US Election Day and Concerns over Electronic Voting
Tomorrow, Tuesday November 8th, the United States will choose their 45th President, the election campaign between Hillary Clinton and Donald Trump will end and the votes of US citizens will decreed victory for the Republican or Democratic candidate. What not everyone remembers, however, is the way in which the voting will take place. In America, in fact, for years, numerous voting mechanisms have been coexisting: traditional ballot papers to be inserted in the ballot box have been flanked by many devices for electronic voting.
Electromechanical voting machines (which record the vote by punching on paper) and computer with touchscreen terminals are only two of the types of machinery used to express electoral preferences: alongside the undoubted advantages in terms of speed and storage of voting data, they have an unavoidable component of vulnerability that every four years rekindles the debate over the safety of the vote in the US.

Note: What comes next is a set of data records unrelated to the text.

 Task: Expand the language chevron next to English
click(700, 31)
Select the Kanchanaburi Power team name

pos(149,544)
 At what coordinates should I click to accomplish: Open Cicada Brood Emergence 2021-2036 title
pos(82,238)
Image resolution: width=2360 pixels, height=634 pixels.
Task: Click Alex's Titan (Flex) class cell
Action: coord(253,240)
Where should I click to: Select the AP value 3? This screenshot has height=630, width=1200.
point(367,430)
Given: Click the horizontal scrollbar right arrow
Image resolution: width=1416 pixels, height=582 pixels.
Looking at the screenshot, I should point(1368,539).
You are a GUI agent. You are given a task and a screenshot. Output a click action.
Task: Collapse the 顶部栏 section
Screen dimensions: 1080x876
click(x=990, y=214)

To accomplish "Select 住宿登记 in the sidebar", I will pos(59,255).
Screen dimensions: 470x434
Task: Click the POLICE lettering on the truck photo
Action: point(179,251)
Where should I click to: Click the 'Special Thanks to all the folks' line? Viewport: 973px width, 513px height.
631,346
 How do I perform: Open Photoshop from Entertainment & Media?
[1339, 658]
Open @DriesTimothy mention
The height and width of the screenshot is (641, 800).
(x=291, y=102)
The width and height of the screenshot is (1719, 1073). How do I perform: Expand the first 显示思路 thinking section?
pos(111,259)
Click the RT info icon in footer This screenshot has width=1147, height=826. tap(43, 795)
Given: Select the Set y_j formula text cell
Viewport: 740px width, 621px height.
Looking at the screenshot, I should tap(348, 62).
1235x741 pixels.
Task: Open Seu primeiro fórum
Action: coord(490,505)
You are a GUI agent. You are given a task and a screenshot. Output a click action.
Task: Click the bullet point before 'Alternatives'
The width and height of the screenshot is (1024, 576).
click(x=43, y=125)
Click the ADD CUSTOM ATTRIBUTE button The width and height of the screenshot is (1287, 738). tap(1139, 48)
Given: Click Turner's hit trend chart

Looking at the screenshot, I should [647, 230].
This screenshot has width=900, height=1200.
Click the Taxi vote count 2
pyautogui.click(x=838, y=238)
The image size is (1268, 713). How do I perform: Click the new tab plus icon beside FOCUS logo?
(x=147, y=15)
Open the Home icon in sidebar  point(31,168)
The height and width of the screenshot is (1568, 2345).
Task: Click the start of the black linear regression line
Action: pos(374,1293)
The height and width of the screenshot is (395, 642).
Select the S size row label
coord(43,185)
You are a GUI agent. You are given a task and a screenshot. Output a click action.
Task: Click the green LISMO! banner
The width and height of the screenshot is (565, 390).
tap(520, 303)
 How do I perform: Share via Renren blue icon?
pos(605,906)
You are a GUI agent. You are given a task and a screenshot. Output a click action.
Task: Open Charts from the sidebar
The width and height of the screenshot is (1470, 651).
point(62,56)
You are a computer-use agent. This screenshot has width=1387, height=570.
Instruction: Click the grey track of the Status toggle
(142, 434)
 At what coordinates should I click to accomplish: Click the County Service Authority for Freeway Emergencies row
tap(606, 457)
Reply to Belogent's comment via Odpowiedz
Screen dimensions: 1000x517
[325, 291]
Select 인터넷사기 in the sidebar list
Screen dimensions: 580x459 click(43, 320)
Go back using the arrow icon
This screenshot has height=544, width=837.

It must be said immediately that the devices for electronic voting are not connected to the Internet, so a hacker attack to alter the outcome of the vote in real time is almost impossible. But it is possible, in theory, a databreach of the servers where information on voters are registered, or a physical tampering with election machines. The latter type of attack may for example, consist in an alteration of the terminal memory by overwriting its software: in this way, the device apparently records the correct vote, then prints the distorted one.
Even this kind of attack, in truth, is difficult to accomplish, especially on a large scale, but the problem in the USA is rather perceived: in fact, as many as 66% of US citizens believe that the elections could be in some way at risk of fraud. And the fact that most of the voting machines are older than 10 years and there are no funds to renew them, only adds to these concerns.
But beyond the legitimate concerns over cyber security, the debate on electronic voting touches on issues that affect not only the relationship between citizens and institutions but also the sense of personal participation in the destiny of the country. For a long time numerous experts say electronic voting is accompanied by a “lack of cognitive transparency of the process“, aggravated by the inability to verify the outcome of the vote. In the voting booth the citizen is making a considered (and lonely) choice, of which he is also owner until it is entrusted to the government. Conversely, in the electronic voting, the lack of “physicality” inevitably creates a “detachment” between the institution and the citizen, increasing the insecurity and lack of responsibility of the latter.
In short, the problems related to electronic voting – in-depth analysis – appear very different from the general danger of a hacker attack feared by many and should push the largest democracy in the world to a deep rethinking of its electoral system.